Prompt: Return the lines of the listing below exactly as they appear, beginning at the one with "Screen dimensions: 1349x636" and stopping after the one with "Open the 'when"; do not include pictures.

Extracted information:
--------
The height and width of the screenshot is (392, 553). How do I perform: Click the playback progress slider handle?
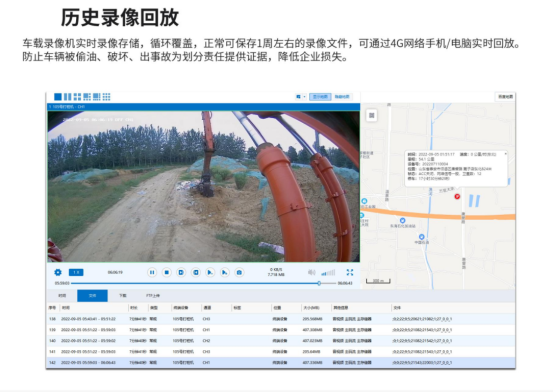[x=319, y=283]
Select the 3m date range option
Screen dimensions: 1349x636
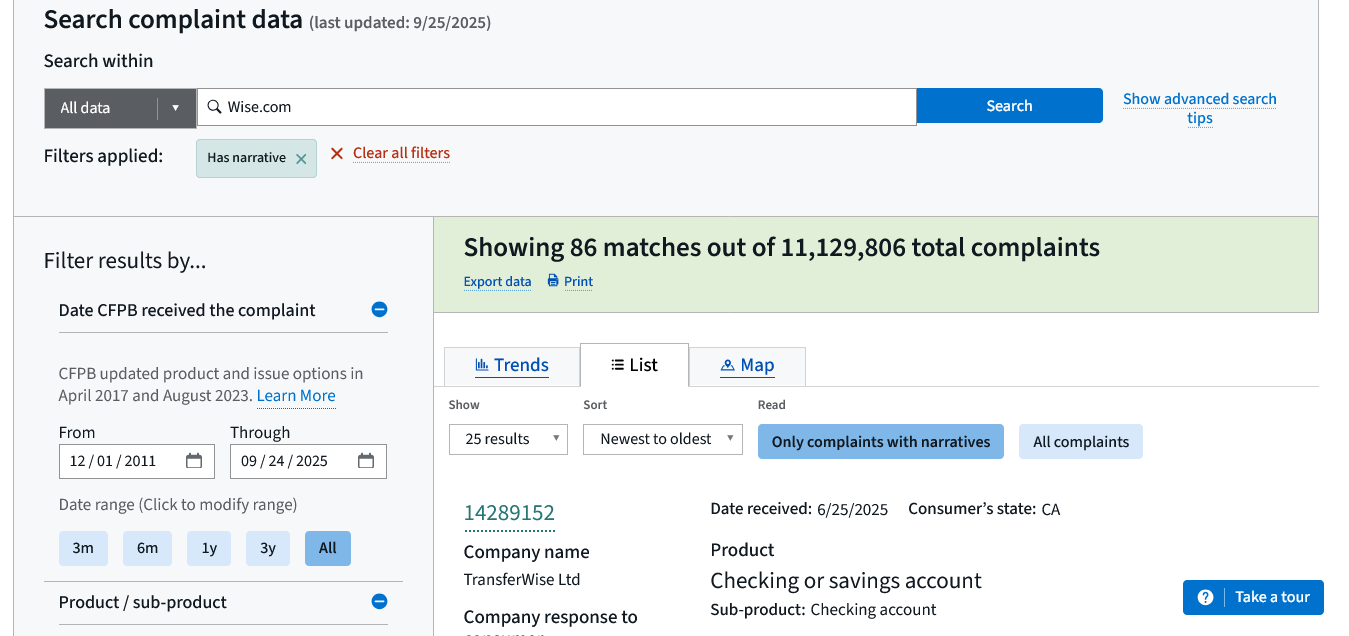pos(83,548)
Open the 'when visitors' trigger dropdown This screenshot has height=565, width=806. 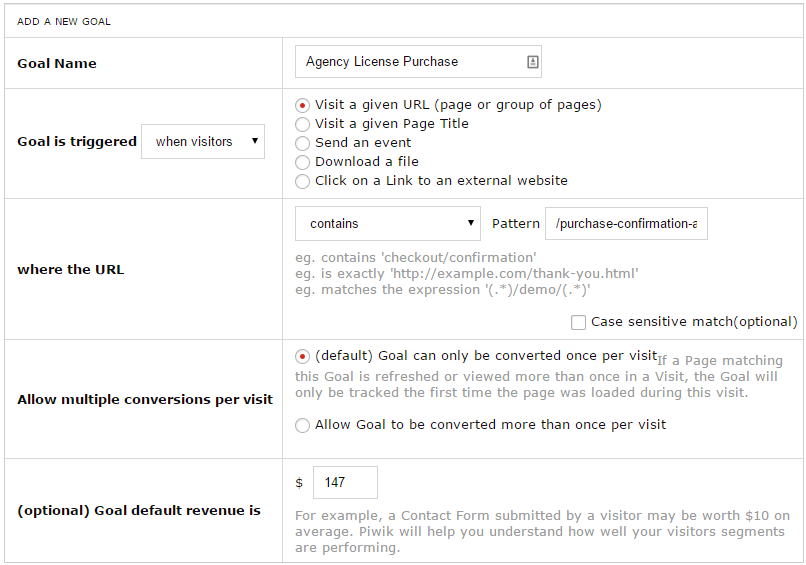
--------
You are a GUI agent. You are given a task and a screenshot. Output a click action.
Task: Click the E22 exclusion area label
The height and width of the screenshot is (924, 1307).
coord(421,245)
--------
Response:
Screen dimensions: 1349x636
pos(83,548)
Open the 'when visitors' trigger dropdown This screenshot has height=565, width=806. 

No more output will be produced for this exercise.